## [DATA TO PROCESS]

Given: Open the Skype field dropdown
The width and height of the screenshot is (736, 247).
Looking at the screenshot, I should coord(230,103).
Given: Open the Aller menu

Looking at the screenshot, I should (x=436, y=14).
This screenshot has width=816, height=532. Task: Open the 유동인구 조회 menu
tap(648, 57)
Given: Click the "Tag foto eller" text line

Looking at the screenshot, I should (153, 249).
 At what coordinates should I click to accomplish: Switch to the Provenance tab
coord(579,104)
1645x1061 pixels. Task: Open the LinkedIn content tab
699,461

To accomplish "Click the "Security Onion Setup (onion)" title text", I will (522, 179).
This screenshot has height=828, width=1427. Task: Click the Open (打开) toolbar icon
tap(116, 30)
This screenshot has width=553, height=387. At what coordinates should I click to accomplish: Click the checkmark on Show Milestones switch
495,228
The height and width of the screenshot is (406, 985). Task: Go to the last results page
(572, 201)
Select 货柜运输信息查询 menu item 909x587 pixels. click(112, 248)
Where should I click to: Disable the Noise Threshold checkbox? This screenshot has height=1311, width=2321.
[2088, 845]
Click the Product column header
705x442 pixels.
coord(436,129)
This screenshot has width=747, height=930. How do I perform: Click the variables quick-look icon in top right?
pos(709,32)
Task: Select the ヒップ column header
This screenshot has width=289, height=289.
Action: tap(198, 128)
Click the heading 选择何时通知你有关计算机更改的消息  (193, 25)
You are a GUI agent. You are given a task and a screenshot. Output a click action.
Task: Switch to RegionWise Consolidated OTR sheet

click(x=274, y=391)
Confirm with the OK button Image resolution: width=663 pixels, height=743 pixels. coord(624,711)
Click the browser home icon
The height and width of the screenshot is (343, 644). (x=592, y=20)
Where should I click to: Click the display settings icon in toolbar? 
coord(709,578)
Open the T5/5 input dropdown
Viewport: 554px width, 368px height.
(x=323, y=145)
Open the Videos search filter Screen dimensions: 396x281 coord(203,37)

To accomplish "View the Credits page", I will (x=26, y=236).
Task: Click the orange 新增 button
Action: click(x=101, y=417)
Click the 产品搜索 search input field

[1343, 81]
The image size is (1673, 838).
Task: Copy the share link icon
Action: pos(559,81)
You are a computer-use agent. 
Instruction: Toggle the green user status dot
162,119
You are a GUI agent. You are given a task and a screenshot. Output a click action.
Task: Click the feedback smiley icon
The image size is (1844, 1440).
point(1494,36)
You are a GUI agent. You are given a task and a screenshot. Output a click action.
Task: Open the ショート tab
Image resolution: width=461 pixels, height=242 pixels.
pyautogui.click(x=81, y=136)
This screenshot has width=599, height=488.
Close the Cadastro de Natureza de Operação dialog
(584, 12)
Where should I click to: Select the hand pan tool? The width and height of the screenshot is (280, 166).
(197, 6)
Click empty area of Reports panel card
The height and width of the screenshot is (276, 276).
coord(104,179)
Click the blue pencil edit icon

## [TASK PROMPT]
Write out every line of the material above as a JSON list of strings, one string per line, leaving out blank lines.

## [EXERCISE ANSWER]
[
  "Given: Open the Skype field dropdown",
  "The width and height of the screenshot is (736, 247).",
  "Looking at the screenshot, I should coord(230,103).",
  "Given: Open the Aller menu",
  "Looking at the screenshot, I should (x=436, y=14).",
  "This screenshot has width=816, height=532. Task: Open the 유동인구 조회 menu",
  "tap(648, 57)",
  "Given: Click the \"Tag foto eller\" text line",
  "Looking at the screenshot, I should (153, 249).",
  " At what coordinates should I click to accomplish: Switch to the Provenance tab",
  "coord(579,104)",
  "1645x1061 pixels. Task: Open the LinkedIn content tab",
  "699,461",
  "To accomplish \"Click the \"Security Onion Setup (onion)\" title text\", I will (522, 179).",
  "This screenshot has height=828, width=1427. Task: Click the Open (打开) toolbar icon",
  "tap(116, 30)",
  "This screenshot has width=553, height=387. At what coordinates should I click to accomplish: Click the checkmark on Show Milestones switch",
  "495,228",
  "The height and width of the screenshot is (406, 985). Task: Go to the last results page",
  "(572, 201)",
  "Select 货柜运输信息查询 menu item 909x587 pixels. click(112, 248)",
  "Where should I click to: Disable the Noise Threshold checkbox? This screenshot has height=1311, width=2321.",
  "[2088, 845]",
  "Click the Product column header",
  "705x442 pixels.",
  "coord(436,129)",
  "This screenshot has width=747, height=930. How do I perform: Click the variables quick-look icon in top right?",
  "pos(709,32)",
  "Task: Select the ヒップ column header",
  "This screenshot has width=289, height=289.",
  "Action: tap(198, 128)",
  "Click the heading 选择何时通知你有关计算机更改的消息  (193, 25)",
  "You are a GUI agent. You are given a task and a screenshot. Output a click action.",
  "Task: Switch to RegionWise Consolidated OTR sheet",
  "click(x=274, y=391)",
  "Confirm with the OK button Image resolution: width=663 pixels, height=743 pixels. coord(624,711)",
  "Click the browser home icon",
  "The height and width of the screenshot is (343, 644). (x=592, y=20)",
  "Where should I click to: Click the display settings icon in toolbar? ",
  "coord(709,578)",
  "Open the T5/5 input dropdown",
  "Viewport: 554px width, 368px height.",
  "(x=323, y=145)",
  "Open the Videos search filter Screen dimensions: 396x281 coord(203,37)",
  "To accomplish \"View the Credits page\", I will (x=26, y=236).",
  "Task: Click the orange 新增 button",
  "Action: click(x=101, y=417)",
  "Click the 产品搜索 search input field",
  "[1343, 81]",
  "The image size is (1673, 838).",
  "Task: Copy the share link icon",
  "Action: pos(559,81)",
  "You are a computer-use agent. ",
  "Instruction: Toggle the green user status dot",
  "162,119",
  "You are a GUI agent. You are given a task and a screenshot. Output a click action.",
  "Task: Click the feedback smiley icon",
  "The image size is (1844, 1440).",
  "point(1494,36)",
  "You are a GUI agent. You are given a task and a screenshot. Output a click action.",
  "Task: Open the ショート tab",
  "Image resolution: width=461 pixels, height=242 pixels.",
  "pyautogui.click(x=81, y=136)",
  "This screenshot has width=599, height=488.",
  "Close the Cadastro de Natureza de Operação dialog",
  "(584, 12)",
  "Where should I click to: Select the hand pan tool? The width and height of the screenshot is (280, 166).",
  "(197, 6)",
  "Click empty area of Reports panel card",
  "The height and width of the screenshot is (276, 276).",
  "coord(104,179)",
  "Click the blue pencil edit icon"
]